Publication year - 2006
Publication title -
molecular microbiology
Language(s) - English
Resource type - Journals
SCImago Journal Rank - 1.857
H-Index - 247
eISSN - 1365-2958
pISSN - 0950-382X
DOI - 10.1111/j.1365-2958.2006.05479.x
Subject(s) - dnaa , biology , plasmid , origin of replication , dna replication , dna binding protein , dna , genetics , binding site , transcription (linguistics) , microbiology and biotechnology , transcription factor , gene , linguistics , philosophy
Summary In bacteria, many DNA–protein interactions that initiate transcription, replication and recombination require the mediation of DNA architectural proteins such as IHF and HU. For replication initiation, plasmid P1 requires three origin binding proteins: the architectural protein HU, a plasmid‐specific initiator, RepA, and the Escherichia coli chromosomal initiator, DnaA. The two initiators bind in the origin of replication to multiple sites, called iterons and DnaA boxes respectively.

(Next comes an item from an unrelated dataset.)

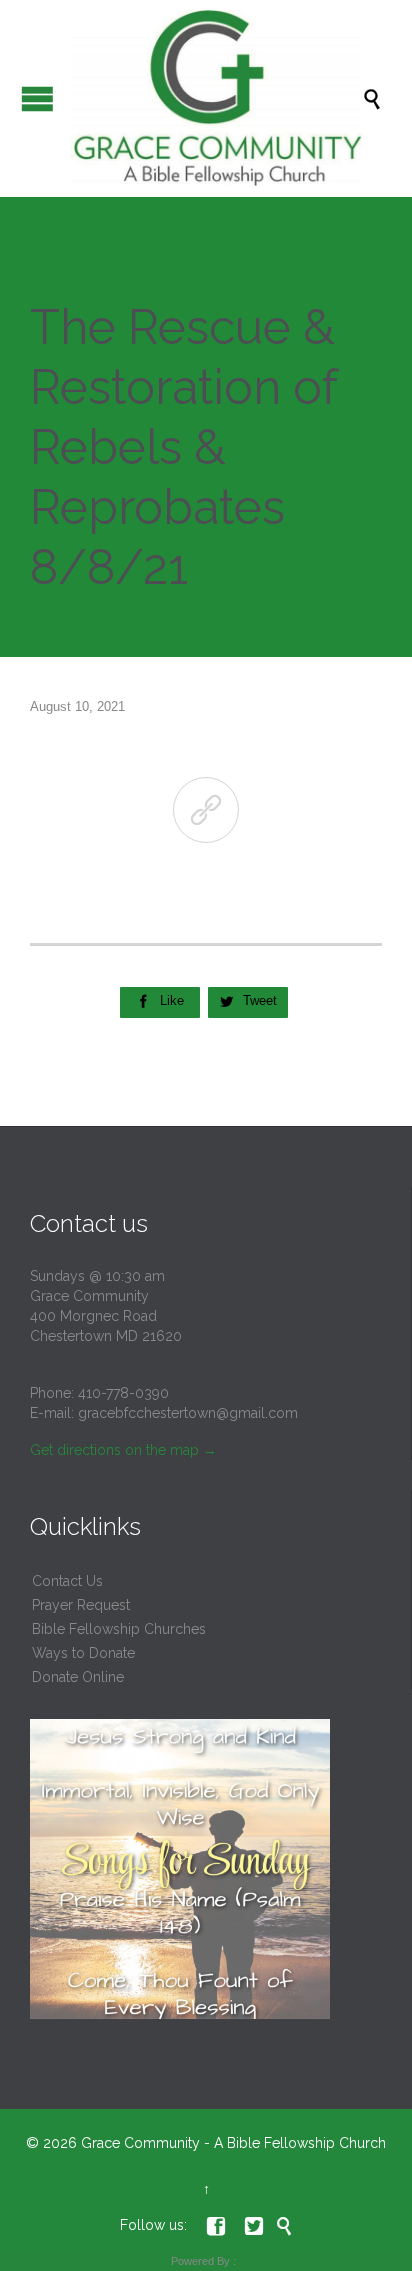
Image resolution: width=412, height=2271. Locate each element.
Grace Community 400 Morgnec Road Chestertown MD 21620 (106, 1316)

We show here that all five known DnaA boxes can be deleted from the plasmid origin provided the origin is extended by about 120 bp. The additional DNA provides an IHF site and most likely a weak DnaA binding site, because replacing the putative site with an authentic DnaA box enhanced plasmid replication in an IHF‐dependent manner. IHF most likely brings about interactions between distally bound DnaA and RepA by bending the intervening DNA. The role of IHF in activating P1 origin by allowing DnaA binding to a weak site is reminiscent of the role the protein plays in initiating the host chromosomal replication.